2. Pooled data on the safety profile of low-dose aspirin use during pregnancy in the prevention of preeclampsia did not reveal any serious harms.

Evidence Rating Level: 1 (Excellent)

Study Rundown:

Preeclampsia is a hypertensive disorder of pregnancy characterized by high blood pressure and signs of end-organ dysfunction, posing significant maternal and infant health risks. In 2014, the US Preventive Services Task Force (USPSTF) recommended the use of low-dose (81mg/d) aspirin starting at 12-weeks’ gestation in asymptomatic pregnant women who are at high risk for preeclampsia to prevent the target disease and its sequelae. This current review of the evidence on the efficacy of aspirin therapy in reducing the risk for preeclampsia and adverse maternal, perinatal, and childhood outcomes, along with potential harms of aspirin use, was conducted by the USPSTF as an update to its current recommendation. The main endpoints of the selected studies included prevalence and incidence of preeclampsia diagnosis, adverse pregnancy health outcomes and complications including eclampsia, perinatal mortality, preterm birth, small for gestational age, and potential bleeding harms or infant/child harms from aspirin exposure. Among 23 randomized clinical trials (RCTs) (N = 26,952), daily low-dose aspirin use during pregnancy in individuals at increased risk for preeclampsia was associated with a lower risk of preeclampsia, preterm birth, small for gestational age/intrauterine growth restriction, and perinatal mortality, without evident harms. Overall, the low to moderate statistical heterogeneity and consistency of effects across a range of outcomes supported the conclusion that low-dose aspirin is effective for preventing preeclampsia and related perinatal morbidity and mortality for individuals at increased risk for preeclampsia. A limitation of this study was that the selection criteria was limited to English-language literature and trials conducted in regions with very high Human Development Index scores and thus reducing the generalizability of the study findings in the general population, particularly internationally.

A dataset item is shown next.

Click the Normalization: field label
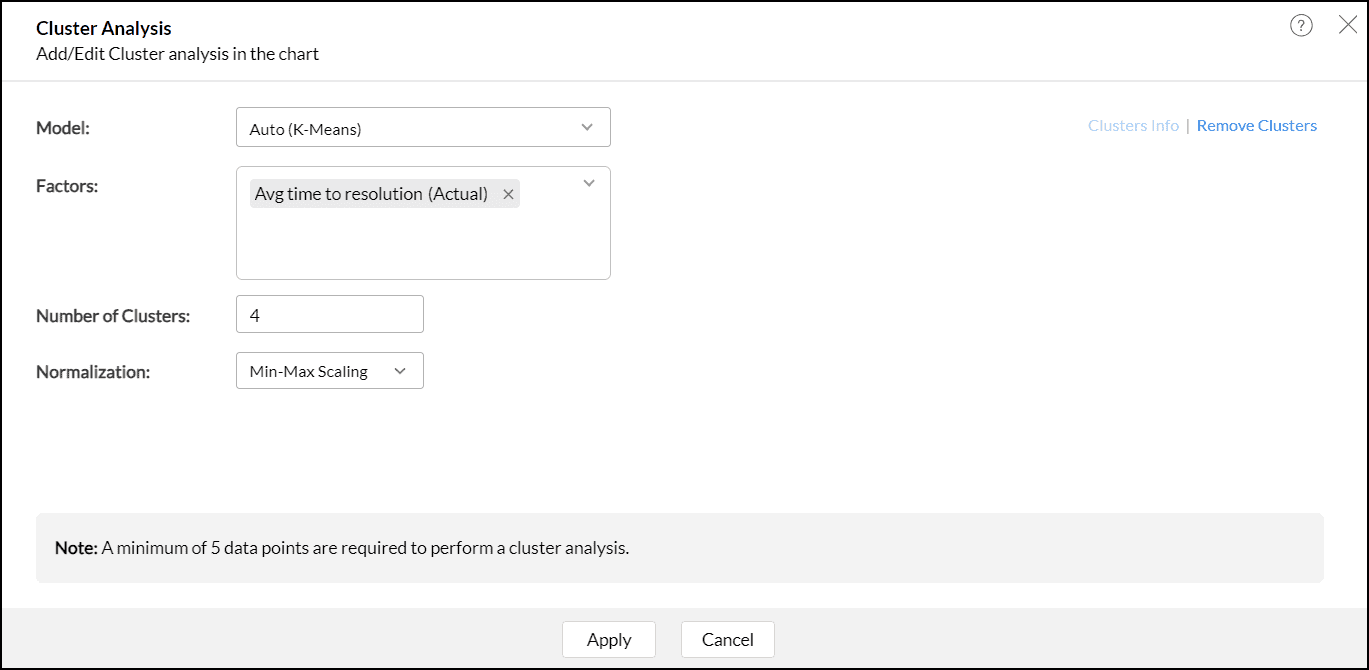click(x=93, y=372)

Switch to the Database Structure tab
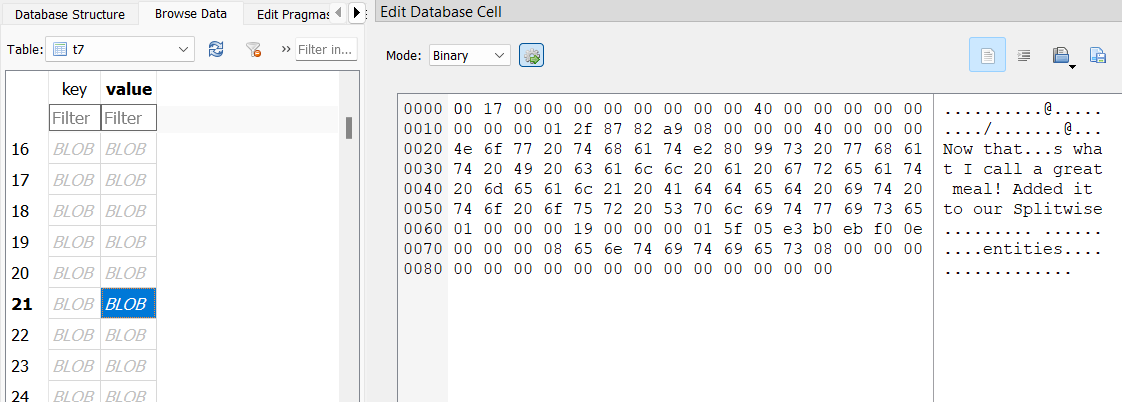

In-Depth [systematic review and meta-analysis]:

This systematic review as part of an updated evidence report from the USPSTF included studies from the previous review in 2014 as well as new literature published between January 2013 and May 2020 in MEDLINE, PubMed, EMBASE, and Cochrane Central Register of Controlled Trials. Selected studies included RCTs of low-dose aspirin use during pregnancy to prevent preeclampsia among individuals with risk factors as well as studies conducted in general populations to evaluate potential harms. In total, 23 RCTs (N = 26,952) were included, 18 of which were conducted in populations at increased risk of preeclampsia, where aspirin dosages ranged from 50mg/d to 150mg/d. The incidence of preeclampsia in at-risk populations ranged from 4% to 30%. Overall, aspirin use was significantly associated with lower risk of preeclampsia (pooled RR, 0.85 [95%CI, 0.75-0.95]; 16 RCTs [n = 14,093]; I2 = 0%), perinatal mortality (pooled RR, 0.79 [95%CI, 0.66-0.96]; 11 RCTs [n = 13,860]; I2 = 0%), preterm birth (pooled RR, 0.80 [95%CI, 0.67-0.95]; 13 RCTs [n = 13 619]; I2 = 49%), and intrauterine growth restriction (pooled RR, 0.82 [95%CI, 0.68-0.99]; 16 RCTs [n = 14,385]; I2 = 41%). Aspirin use was not significantly associated with risk of postpartum hemorrhage (pooled RR, 1.03 [95%CI, 0.94-1.12]; 9 RCTs [n = 23,133]; I2 = 0%) and other bleeding-related harms, or with rare perinatal or longer-term harms. In RCTs with greater than 300 participants, absolute risk reductions for preeclampsia associated with aspirin use ranged from -1% to -6% and were higher in RCTs with lower enrollment. Among 3 RCTs with the highest enrollment, absolute risk reductions for perinatal mortality ranged from 0.5% to 1.1%.